— BEGIN PAGE EXCERPT —

- Born: 1980 (age 45–46) Munich, Germany
- Known for: Fashion and Documentary Photographer
- Website: www.patrickbienert.com

= Patrick Bienert =

German photographer

Patrick Bienert (born 1980) is a German photographer who works on long-term projects of portrait, landscape and documentary photography. He predominantly documents youth culture and transformation on the borders of Eastern Europe. In January 2020, he published the book East End of Europe, about a pro-European generation in Georgia. In 2017, Bienert published the book Wake Up Nights, about young nightlife culture in Ukraine.

His projects are grounded in cultures and identity in relation to the history and its traces between the land and its inhabitants.

==Early life and education==
Bienert was born in 1980 and grew up in Munich, Germany, where he studied photography at the Bayerische Staatslehranstalt für Photographie and the Munich University of Applied Sciences until 2006.

== Career ==
His photography project East End of Europe about a pro-European generation in Georgia was published in 2020 as a book by Kahl Editions. Another Magazine included the monograph in its list of must-have photo books in 2020. Other bodies of Bienert's work include Asmara (2013), in which he photographed both the modernist architecture of Asmara, the capital of Eritrea, from the period of the Italian colonisation, and the city's current inhabitants; Clothing Trade, a project about the second-hand clothing industry in Tunisia (2018); and Banks of Dnister (2019), for which he followed the Dnister river along its route through Moldova, the breakaway state Transnistria and Ukraine, portraying the youth culture and the landscapes in the post-Soviet states.

— END PAGE EXCERPT —

### TASK BRIEF:
Answer these questions from the Patrick Bienert biography:
1. At which two schools did Bienert study photography?
2. What is the subject of the book Wake Up Nights?
3. Which publisher brought out East End of Europe?
The lines after this have no connection to the Patrick Bienert biography.

— BEGIN GIVEN INFORMATION —

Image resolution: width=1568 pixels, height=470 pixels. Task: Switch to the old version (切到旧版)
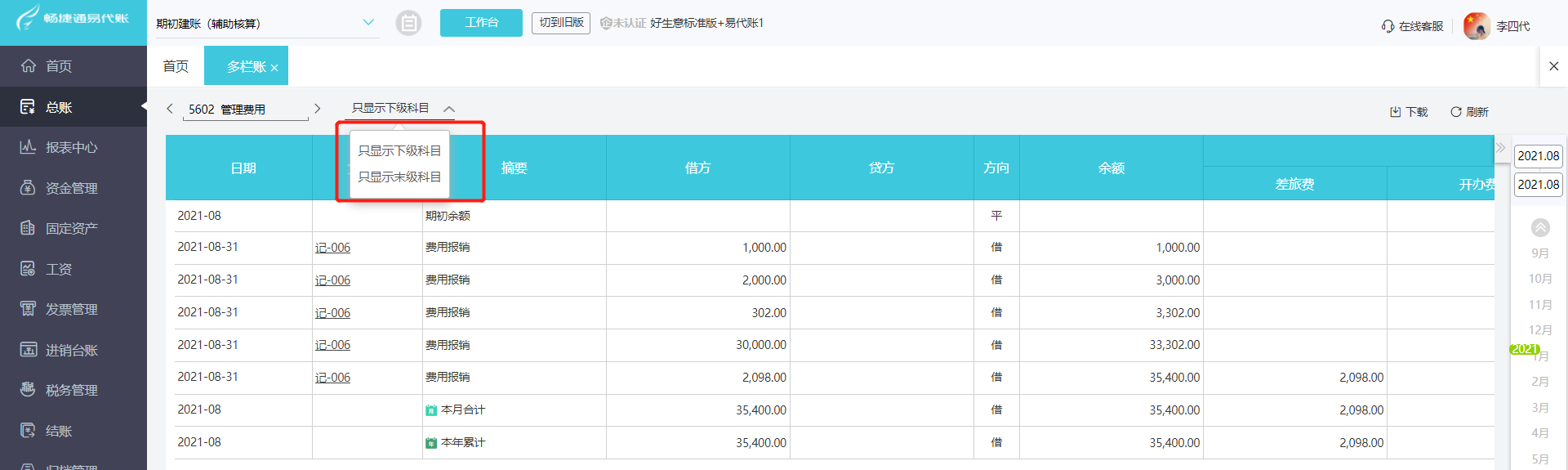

— END GIVEN INFORMATION —

### FULL OUTPUT:
1. The Bayerische Staatslehranstalt für Photographie and the Munich University of Applied Sciences
2. Young nightlife culture in Ukraine
3. Kahl Editions